The “plan your work and work your plan” philosophy has proven its efficiency many times in history. Proper planning defines the success of any serious initiative, including software development. The software development industry has come up with several approaches to meeting business requirements.
The software development life cycle or SDLC defines the way a product is brought to life and maintained. It helps you turn creative ideas and market requirements into product functionality and features.
In brief, an SDLC is a way to get things done in terms of developing a product and turning it into a business.
- SDLC models
- Waterfall model
- V-Shaped model
- Big Bang model
- Prototyping model
- Iterative and Incremental model
- RAD model
- Spiral development model
- Agile model
Based on your market, project context, and business requirements, you can choose an established SDLC or create your own.
The first SDLC model in the history of software development, Waterfall is the simplest. In the Waterfall model, the development process is linear. Tasks and phases are completed one by one in a strict order. The progress flows steadily downwards, like water over a waterfall.
The traditional phases in the Waterfall model are:
- Requirements gathering
- Integration and testing
The Waterfall model does not permit going back to previous stages of development to fix things or implement changes. This can only be done in the next Waterfall iteration.

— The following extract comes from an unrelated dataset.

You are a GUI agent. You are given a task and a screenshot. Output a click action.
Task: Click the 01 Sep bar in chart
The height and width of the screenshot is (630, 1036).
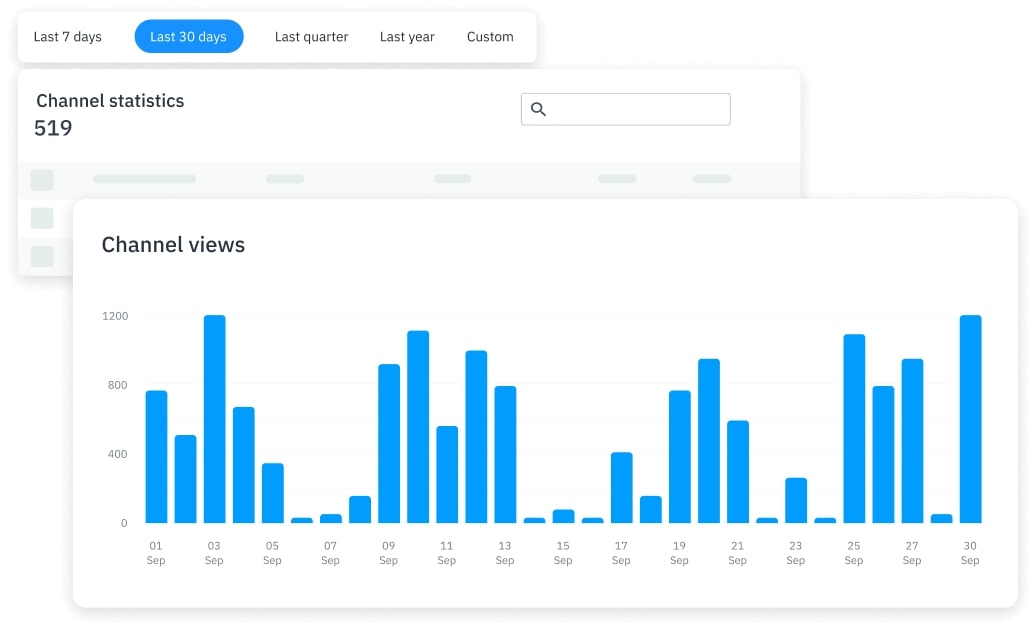156,457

- Easy to explain to the client and easy for the team to understand
- Obvious structure with well-defined stages and activities
- Easy planning and scheduling with clear milestones
- Phases completed one at a time
- Errors and misconveniences are easy to verify at each stage
- Every stage is easy to analyze and evaluate
- Well-documented processes
- Only works with non-flexible requirements
- Can't return to completed stages
- Hard to adjust
- Cost of development is usually high
- High risk of bugs and other inconveniences
- Difficult to measure progress during stages
Best for projects with:
- Stable, non-ambiguous requirements
- A clear definition of and vision for the product
- Well-known technologies and a stable technology stack
- Enough resources for implementation and support
- A short time frame
Also known as the V-Model or Verification and Validation model, the V-Shaped model is an extension of the Waterfall SDLC approach. With the V-Model, progress does not move in a straight line but rises upwards after implementation and coding.
Early test planning is typical for V-Model SDLC projects, which is the major difference vis-à-vis the Waterfall model. Every development stage has a parallel testing phase, which helps to verify and validate every step before moving on to the next.
- Easy to use and explain
- Clear deliverables for every phase, meaning greater discipline
- Better results than in the Waterfall model due to early testing
- Clear verification and validation at every stage
- Smooth defect tracking, as bugs are found at the early stages
- Easier progress tracking, at least compared to the Waterfall model
- Poor flexibility with no support for iterations
- Hard and costly to make adjustments due to no handling of parallel events
- High business and development risks
- No early prototypes available
- No clear solution for problems detected during testing
The project phases in the V-Model are the same as in Waterfall, but with verification and validation for each phase via testing. So the V-Model is good for similar types of projects as Waterfall.
Big Bang model
This SDLC model typically doesn’t follow any specific processes or instructions.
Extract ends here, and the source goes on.